The media currently seems slightly confused as to what “fake-news” is. This means that they’re bundling together everything from paranoid conspiracy-wank, to biased news-shite, to satire. Weirdly, no one seems to be mentioning outlets like The Sun or The Daily Mail though. Although to be fair, their recent #JigGate fantasy probably didn’t have that much of an influence on the already decided US election. Which isn’t to say that it wasn’t complete and total bollocks, obviously.
Donald Trump to ban Mexican Wave at sporting events, and replace it with this [IMAGE]
Donald Trump has announced a ban on fans performing the Mexican Wave at sporting events. The President-elect of the United States has announced that the wave, in which people sit and stand in time to create the appearance of a tidal wave, is history. From now on, everyone’s doing The Trump™.
Large screens at sports stadiums and concert venues – any location in which a Mexican Wave could possibly break out – will show details of the new wave to fans. The Donald has demanded that all participants follow these steps:
- Stand in unison.
- Take a hand, and sweep it sideways across an imaginary comb-over (or a real one if you have it).
- Push the hand forward at shoulder-level, until arm is at full extension, with the palm open and facing the ground.
- Raise the extended arm 45 degrees upward.
- Shout: “TRUMP”.
Boris Johnson as Foreign Secretary – EU still not getting the joke
When Boris Johnson was appointed Foreign Secretary, the people of Britain were prepared for it.

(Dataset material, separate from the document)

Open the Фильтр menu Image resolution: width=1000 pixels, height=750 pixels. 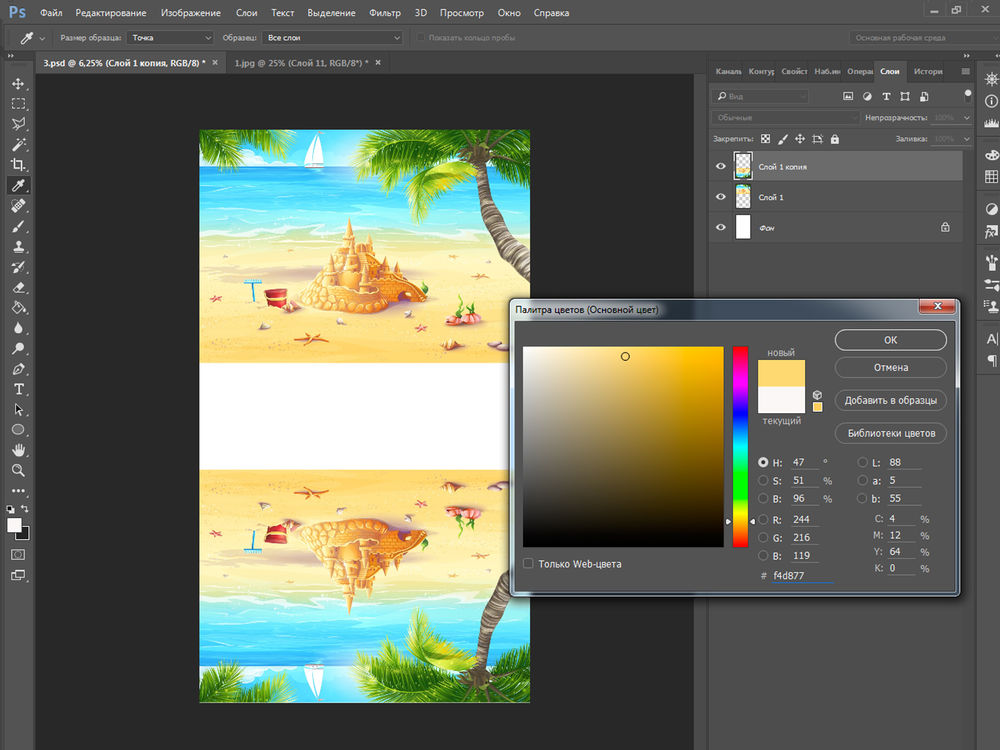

For a start, we had our famous sense of humour. A sense of humour which we developed as a defence mechanism against the conveyor-belt of bastards who’ve ruled over us.

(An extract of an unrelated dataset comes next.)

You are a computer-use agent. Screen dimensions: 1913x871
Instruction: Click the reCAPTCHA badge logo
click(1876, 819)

We’ve also had several years of ministers being chosen for their ironic value. Ministers which have included:
- NHS privatisation fiend Jeremy Hunt as Health Secretary.

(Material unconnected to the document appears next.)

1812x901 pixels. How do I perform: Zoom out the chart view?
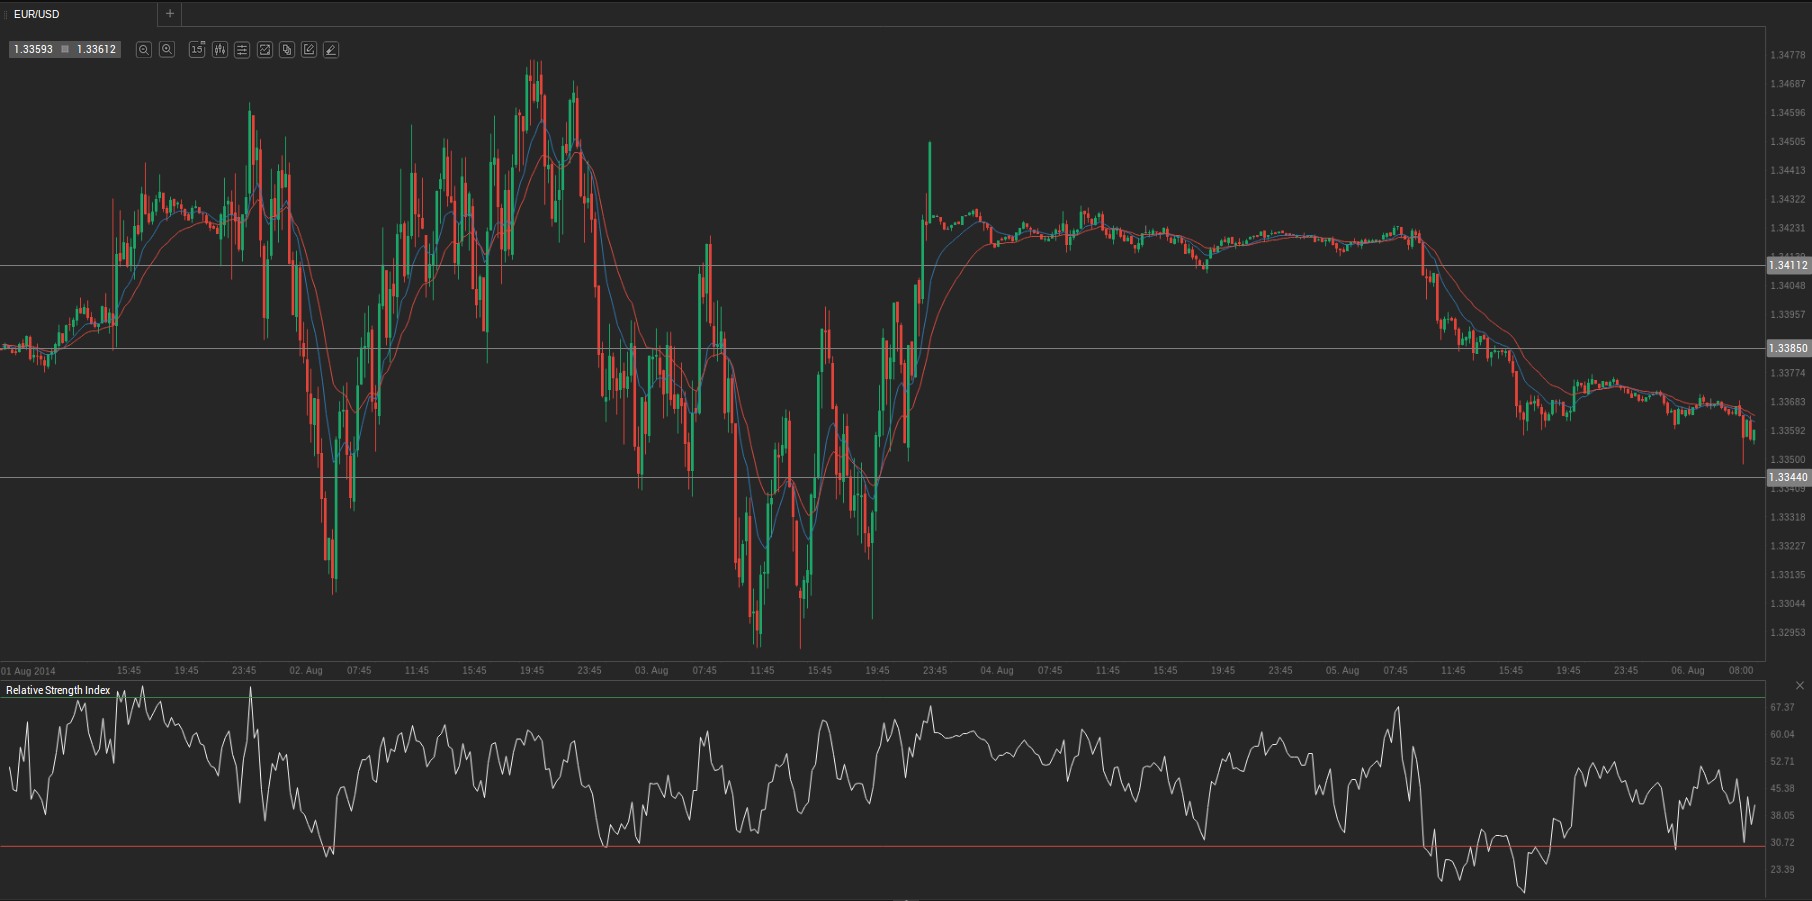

- Andrea Leadsom as Environment Secretary. A woman whose first major move when she joined the Department for Energy and Climate Change was to ask whether climate change was real.
- Iain Duncan Smith as a human being.
The EU, however, has been woefully unprepared for such high-level bants. As such, they’ve failed to see the humour of BoJo turning up and performing recycled comedy routines from the 1970s. This buffoonery reached a peak during an exchange with Italy’s Economic Development Minister, Carlo Calenda.
Stiff upper quip
Since Calenda came forward, several other economic ministers have related tales of Johnson’s arse-headed tomfoolery. The Belgian Vice Chancellor was the first to speak out, telling Off The Perch that:
Boris drove into the meeting in a small electric car. The kind of vehicle which you might give to your grandchild as a play-trinket. He was wearing a fez and pomping his little horn as he drove around the room. ‘What are you about, Mr Secretary?’ I asked him. ‘I’m having my cake and eating it!’ he shouted in return. Then he hit himself in the face with a custard pie and drove out of our office. He didn’t even take the mineral water we had provided. He didn’t even take the moules-frites.
ISIS thwarted by alphabetical register of Muslims/non-white Americans
As a result of President Obama’s cowardly refusal to go full-on Nazi, the Trumpenführer has stepped in to do what it takes. Namely to produce an alphabetical register of Muslims, which will prevent terror…
…for some reason.
And when asked if his register would be any different to Hitler’s register of Jews, Trump bravely shrugged:
You tell me. You tell me.
Yet it’s obvious that a comprehensive list of American Muslims is the only way to defeat Daesh (Isis/Isil). Despite the group not living in America. Or that Americans who want to perpetrate terror may be smart enough to:
- Not sign up to the register.
- Not announce that they plan to commit atrocities when they do.